During the brief minutes’ wait before the clanging locomotive puffed into view far down the long track, Billy’s thoughts involuntarily went back to that other watcher beside a train gate not quite five years before.

“Dear Uncle William!” she murmured tenderly. Then suddenly she laughed—so nearly aloud that a man behind her gave her a covert glance from curious eyes. “My! but what a jolt I must have been to Uncle William!” Billy was thinking.

The next minute she drew nearer the gate and regarded with absorbed attention the long line of passengers already sweeping up the narrow aisle between the cars.

Hurrying men came first, with long strides, and eyes that looked straight ahead.

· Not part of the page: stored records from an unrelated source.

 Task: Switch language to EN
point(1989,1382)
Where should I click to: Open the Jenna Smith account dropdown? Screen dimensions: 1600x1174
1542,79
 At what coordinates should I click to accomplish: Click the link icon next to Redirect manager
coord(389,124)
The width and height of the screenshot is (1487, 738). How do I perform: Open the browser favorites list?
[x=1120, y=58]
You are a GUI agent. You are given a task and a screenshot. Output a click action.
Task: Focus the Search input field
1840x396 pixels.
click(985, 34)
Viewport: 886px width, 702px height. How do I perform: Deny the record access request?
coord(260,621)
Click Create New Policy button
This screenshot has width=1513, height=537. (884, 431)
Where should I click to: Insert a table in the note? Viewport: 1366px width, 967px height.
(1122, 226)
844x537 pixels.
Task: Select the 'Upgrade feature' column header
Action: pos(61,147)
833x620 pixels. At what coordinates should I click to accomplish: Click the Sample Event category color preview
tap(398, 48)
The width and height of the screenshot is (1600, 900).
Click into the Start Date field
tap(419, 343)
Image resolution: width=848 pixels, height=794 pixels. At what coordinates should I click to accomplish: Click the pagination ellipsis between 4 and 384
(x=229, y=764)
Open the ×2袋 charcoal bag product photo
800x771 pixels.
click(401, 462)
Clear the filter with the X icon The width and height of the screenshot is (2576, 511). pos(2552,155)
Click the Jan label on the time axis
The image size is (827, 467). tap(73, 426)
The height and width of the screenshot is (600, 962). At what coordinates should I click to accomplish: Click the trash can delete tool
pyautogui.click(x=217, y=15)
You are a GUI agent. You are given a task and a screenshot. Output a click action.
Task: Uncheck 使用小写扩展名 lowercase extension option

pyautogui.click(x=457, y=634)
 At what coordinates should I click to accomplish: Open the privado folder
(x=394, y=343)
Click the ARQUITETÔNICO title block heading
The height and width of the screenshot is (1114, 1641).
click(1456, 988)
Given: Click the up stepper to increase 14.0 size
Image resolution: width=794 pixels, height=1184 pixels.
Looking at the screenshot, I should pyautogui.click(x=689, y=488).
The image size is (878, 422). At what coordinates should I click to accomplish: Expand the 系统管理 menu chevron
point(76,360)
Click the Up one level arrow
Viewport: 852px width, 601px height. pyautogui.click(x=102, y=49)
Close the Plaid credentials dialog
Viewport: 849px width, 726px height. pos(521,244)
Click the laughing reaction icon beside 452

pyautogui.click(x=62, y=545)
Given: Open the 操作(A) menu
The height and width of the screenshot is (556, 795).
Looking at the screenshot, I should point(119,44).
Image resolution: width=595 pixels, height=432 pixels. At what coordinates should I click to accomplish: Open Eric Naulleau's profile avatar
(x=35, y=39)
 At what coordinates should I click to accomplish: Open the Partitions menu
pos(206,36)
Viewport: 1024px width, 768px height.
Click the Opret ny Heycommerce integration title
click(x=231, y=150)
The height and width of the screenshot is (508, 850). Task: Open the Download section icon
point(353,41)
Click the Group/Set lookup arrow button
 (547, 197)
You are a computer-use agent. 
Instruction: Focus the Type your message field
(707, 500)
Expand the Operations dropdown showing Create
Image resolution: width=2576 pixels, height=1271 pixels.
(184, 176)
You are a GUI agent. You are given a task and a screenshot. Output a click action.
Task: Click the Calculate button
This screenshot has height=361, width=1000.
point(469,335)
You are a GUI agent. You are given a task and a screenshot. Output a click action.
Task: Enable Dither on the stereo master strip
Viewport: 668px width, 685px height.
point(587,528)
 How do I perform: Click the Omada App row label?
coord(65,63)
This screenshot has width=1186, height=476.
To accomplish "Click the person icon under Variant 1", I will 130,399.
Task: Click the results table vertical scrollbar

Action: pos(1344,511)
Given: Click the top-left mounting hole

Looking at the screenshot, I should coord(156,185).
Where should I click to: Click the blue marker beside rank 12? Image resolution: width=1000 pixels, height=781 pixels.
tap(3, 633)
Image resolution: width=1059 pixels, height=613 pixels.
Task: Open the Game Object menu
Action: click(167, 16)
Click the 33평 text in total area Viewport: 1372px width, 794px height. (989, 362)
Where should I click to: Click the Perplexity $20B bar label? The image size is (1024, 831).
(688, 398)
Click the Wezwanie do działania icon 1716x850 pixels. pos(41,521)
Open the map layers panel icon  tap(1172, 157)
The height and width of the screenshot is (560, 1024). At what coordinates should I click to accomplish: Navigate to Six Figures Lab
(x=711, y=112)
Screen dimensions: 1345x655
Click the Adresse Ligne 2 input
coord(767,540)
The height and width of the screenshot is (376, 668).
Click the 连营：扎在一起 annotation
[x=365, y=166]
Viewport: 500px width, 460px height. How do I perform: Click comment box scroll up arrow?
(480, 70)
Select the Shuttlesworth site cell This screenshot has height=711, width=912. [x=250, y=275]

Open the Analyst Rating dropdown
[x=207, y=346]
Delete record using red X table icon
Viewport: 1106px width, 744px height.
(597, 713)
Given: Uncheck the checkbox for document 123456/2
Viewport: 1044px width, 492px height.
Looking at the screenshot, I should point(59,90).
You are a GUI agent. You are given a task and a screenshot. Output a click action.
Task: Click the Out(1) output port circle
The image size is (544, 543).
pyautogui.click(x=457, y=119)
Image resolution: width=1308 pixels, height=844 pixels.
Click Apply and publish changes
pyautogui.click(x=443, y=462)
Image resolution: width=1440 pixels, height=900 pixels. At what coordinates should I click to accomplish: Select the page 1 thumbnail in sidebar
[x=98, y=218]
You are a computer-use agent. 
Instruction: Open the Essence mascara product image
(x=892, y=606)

These Billy let pass with a mere glance. The next group showed a sprinkling of women—women whose trig hats and linen collars spelled promptness as well as certainty of aim and accomplishment. To these, also, Billy paid scant attention. Couples came next—the men anxious-eyed, and usually walking two steps ahead of their companions; the women plainly flustered and hurried, and invariably buttoning gloves or gathering up trailing ends of scarfs or boas.

The crowd was thickening fast, now, and Billy’s eyes were alert. Children were appearing, and young women walking alone. One of these wore a bunch of violets. Billy gave her a second glance. Then she saw a pink—but it was on the coat lapel of a tall young fellow with a brown beard; so with a slight frown she looked beyond down the line.

Old men came now, and old women; fleshy women, and women with small children and babies. Couples came, too—dawdling couples, plainly newly married: the men were not two steps ahead, and the women’s gloves were buttoned and their furs in place.

Gradually the line thinned, and soon there were left only an old man with a cane, and a young woman with three children. Yet nowhere had Billy seen a girl wearing a white carnation, and walking alone.

With a deeper frown on her face Billy turned and looked about her. She thought that somewhere in the crowd she had missed Mary Jane, and that she would find her now, standing near. But there was no one standing near except the good-looking young fellow with the little pointed brown beard, who, as Billy noticed a second time, was wearing a white carnation.

As she glanced toward him, their eyes met. Then, to Billy’s unbounded amazement, the man advanced with uplifted hat.

“I beg your pardon, but is not this—Miss Neilson?”